Passage shown:
This movement is still in its infancy, confined to small communities on the fringes of the natural environment, but soon many more towns and cities in the United States will be forced to confront the same decision as the residents of Oakwood Beach, and, for many communities, these decisions will be agonizing. Managed retreat can save lives and money and can help undo the past mistakes of planners and developers, but it also raises deep questions about people’s autonomy, sense of community, and environmental justice. If not every neighborhood or town can stay put, who decides which must leave?
“Everyone agrees that they want [relocation] to be fair, and they want it to be just, but no one agrees on what that means,” says A.R. Siders, a professor at the University of Delaware who has studied managed retreat and its implications for environmental justice. “How do you define a community? And how do you handle dissent within a community? We’re very good at pointing out the injustices after they happen, but we really struggle with getting good guidance on doing this.”
The first managed-retreat efforts in the United States came about almost by accident, as the result of a shift in disaster policy. Faced with the mounting costs of severe flooding along rivers like the Mississippi, Congress in the 1990s authorized FEMA to buy and demolish properties that had been inundated rather than paying their owners to rebuild them. The agency has bought out more than 40,000 properties after disasters—like a 2014 mud slide in Washington state and 2017’s Hurricane Harvey in Houston—since then. Several cities, including Charlotte and Nashville, have developed their own local buyout programs as well.

What you need to do:
Can you carry the passage on managed retreat further, picking up right after its final sentence?

Raw data:
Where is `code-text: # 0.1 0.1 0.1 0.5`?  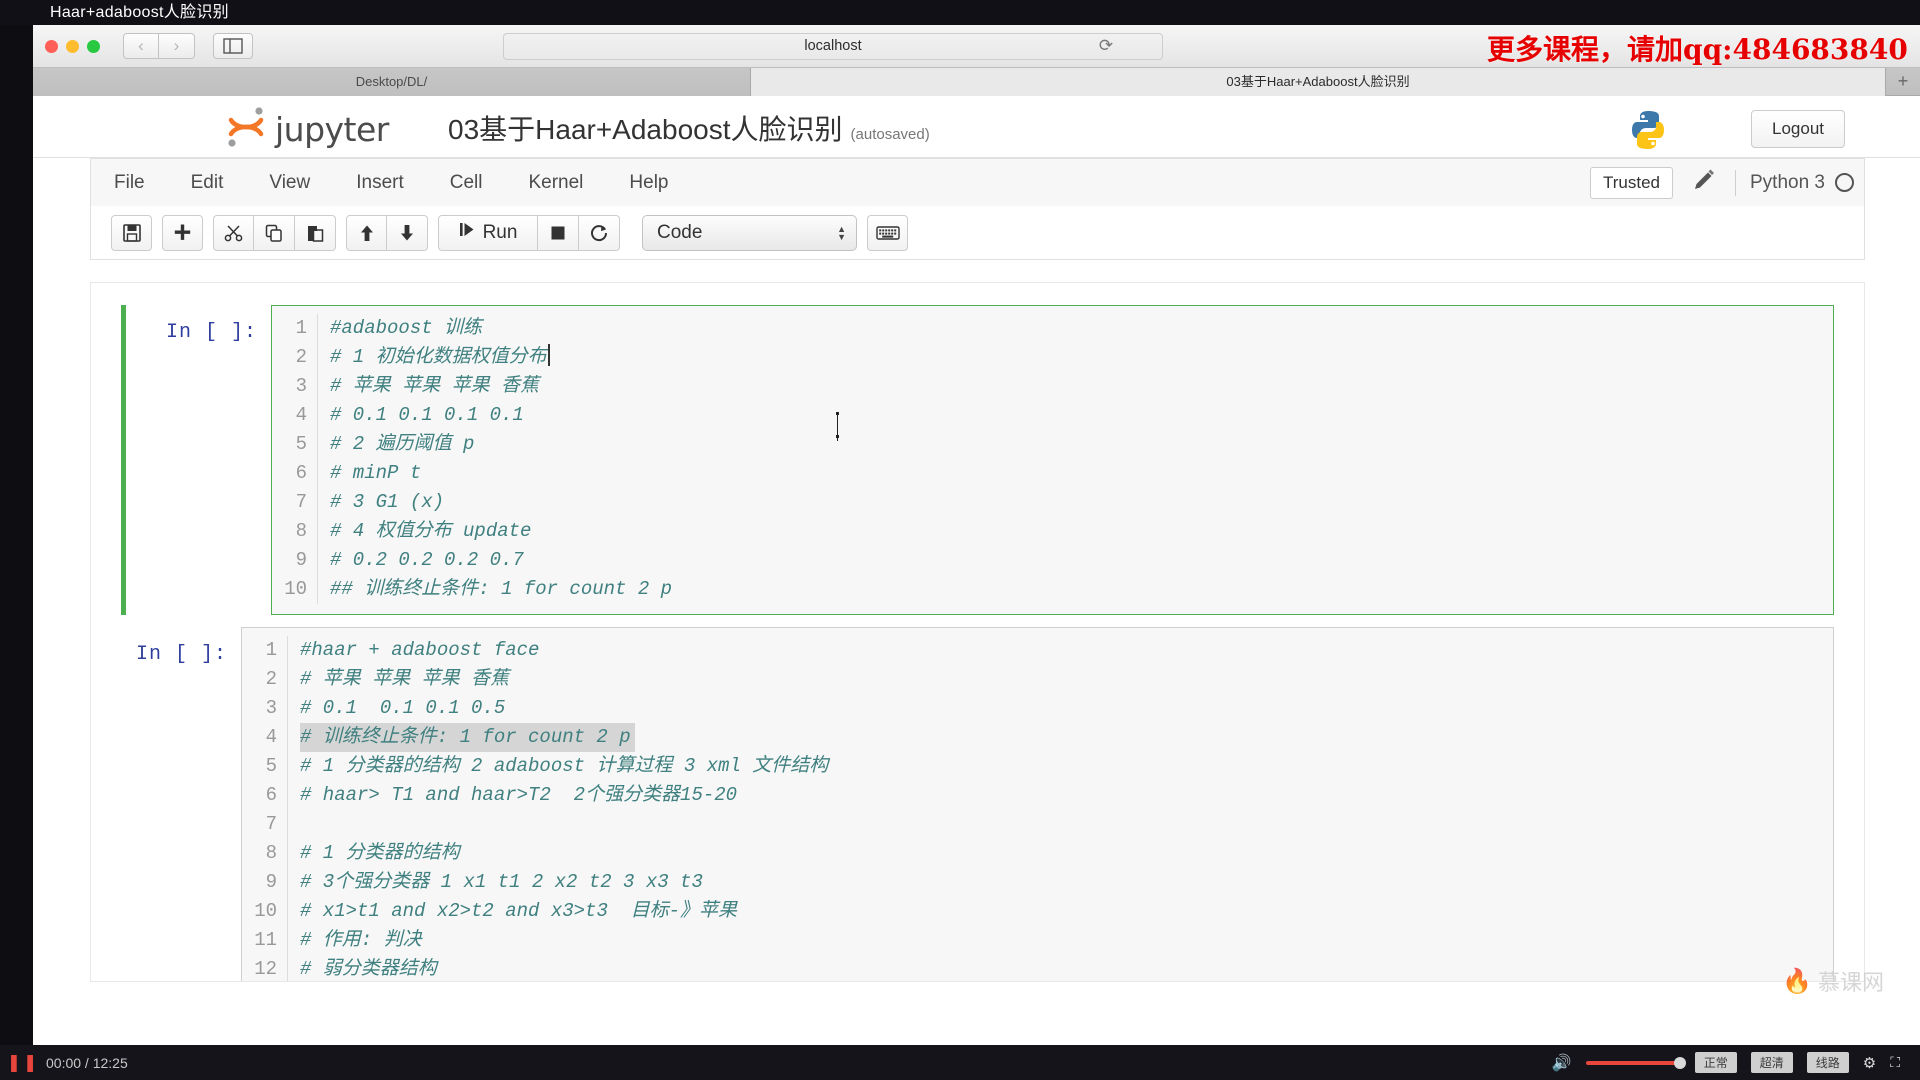
code-text: # 0.1 0.1 0.1 0.5 is located at coordinates (403, 708).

Answer below:
While the federal buyout program was designed to save FEMA from paying to rebuild the same places over and over again, it now has come to alter built environments around the country, erasing whole communities and allowing nature to return. Because the program is voluntary, and localities can’t force residents to leave unless their officials pursue eminent domain, buyouts look very different in different parts of the country. In New Jersey, for instance, the state’s Blue Acres buyout program uses FEMA money to buy out population pockets where residents already have decided to leave after repeated flooding. In other communities, such as the northwest suburbs of Houston, near the White Oak Bayou, the county government bought out properties with FEMA money and now pays to maintain the empty lots, mowing the grass at regular intervals for the sake of the handful of homeowners who chose to stay behind.
Nevertheless, not every buyout has achieved community support. In the city of Kinston, North Carolina, the FEMA program led to the destruction of a historic Black neighborhood called Lincoln City with decades of history; the community was flooded by Hurricane Floyd in 1999, after which the city decided to buy it out rather than rebuild. Once a vibrant working-class community, the abandoned tracts of the neighborhood have disintegrated, returning to forests and swamps.
“It was community, it was family, it was love—everybody knew everybody, everybody stood in the gap for everybody,” says Eartha Mumford, a former resident of the neighborhood. After the storm, she said, Lincoln City residents “wanted to keep a hold on their property and go back in there, hoping we could do something with it. Then the city jumped in and they just took over.” Mumford, who now lives a few towns over, drives to the old neighborhood every so often to say hello to the few families who still live on the outskirts.
Lincoln City’s fate matches the trends that Siders identified in her study of climate adaptation in North Carolina as a whole. Siders found that wealthy white communities tend to receive more money for sea walls and other flood protections, while low-income communities of color were more likely to see buyouts and managed retreat.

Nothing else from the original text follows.